Broker Check

New Year, New Numbers (2025 Edition)

January 16, 2025

Happy New(ish) Year. We’re now half way through January. No shortage of world events has already transpired, and next week ushers in a new administration. It’s never boring, and we’re grateful for the privilege of being on this journey with you. With the New Year also comes a bevy of new numbers (and policies) – for retirement accounts, gifting, taxes, and more. We wanted to highlight the ones most relevant to the majority of you. Here we go!

RETIREMENT CONTRIBUTIONS

401(k) and 403(b) contributions

Employee max = $23,500 (from $23,000)

Catch-up contributions (ages 50+) = $7,500 (no change)

  • But here’s the kicker! If you will be age 60-63 at year-end 2025, you can now take advantage of an “enhanced” catch-up amount of $11,250 ($3,750 more than normal). This is new for 2025, and the legislative language is vague – but this is the best interpretation of the rules we have seen yet. Note that your company’s plan must be provisioned to allow for this extra amount, which it should be (but no guarantees).

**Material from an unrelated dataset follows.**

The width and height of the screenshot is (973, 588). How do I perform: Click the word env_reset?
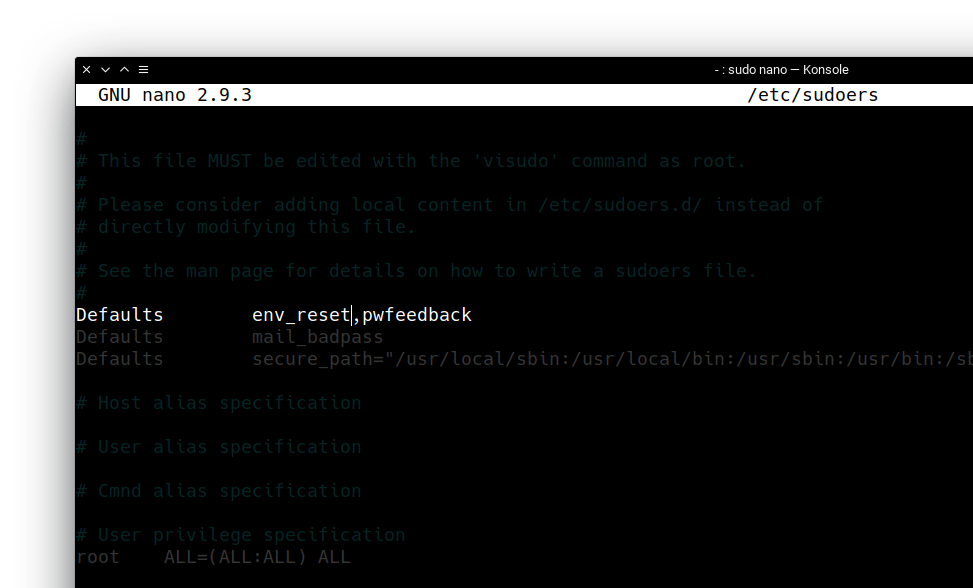tap(299, 314)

Total employee + employer contributions to a 401(k) or 403(b) = $70,000 (plus any catch-up amount permitted).

  • This is most applicable to those who use the “mega backdoor” methodology or who are self-employed and able to max out both sides of the equation.

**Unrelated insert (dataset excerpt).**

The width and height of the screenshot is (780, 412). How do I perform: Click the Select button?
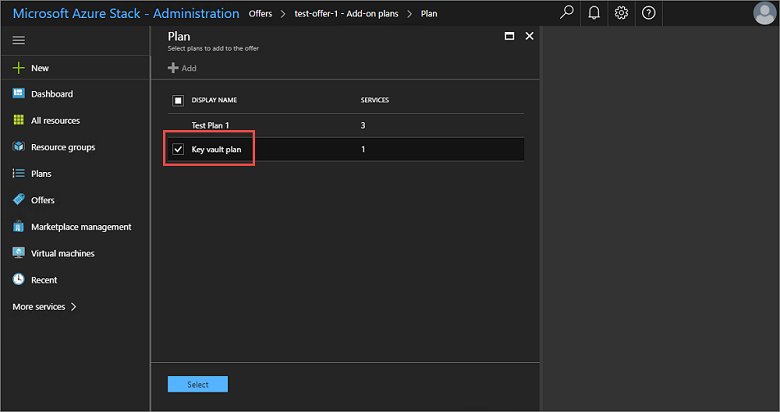point(198,384)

Traditional and Roth IRA contributions

Max contribution = $7,000 (no change from 2024)

Catch-up contribution = $1,000 (no change from 2024)

  • As before, your ability to contribute directly to a Roth is limited by your Modified AGI (MAGI) and your ability to make a deductible contribution to a Traditional IRA is limited by a combination of factors including participation in a workplace plan (by you and/or your spouse) and your MAGI. Contact us to learn more!

HEALTH SAVINGS ACCOUNTS

Individual max = $4,300 (from $4,150)

Family max = $8,550 (from $8,300)

Catch-up contribution (age 55+) = $1,000 (no change)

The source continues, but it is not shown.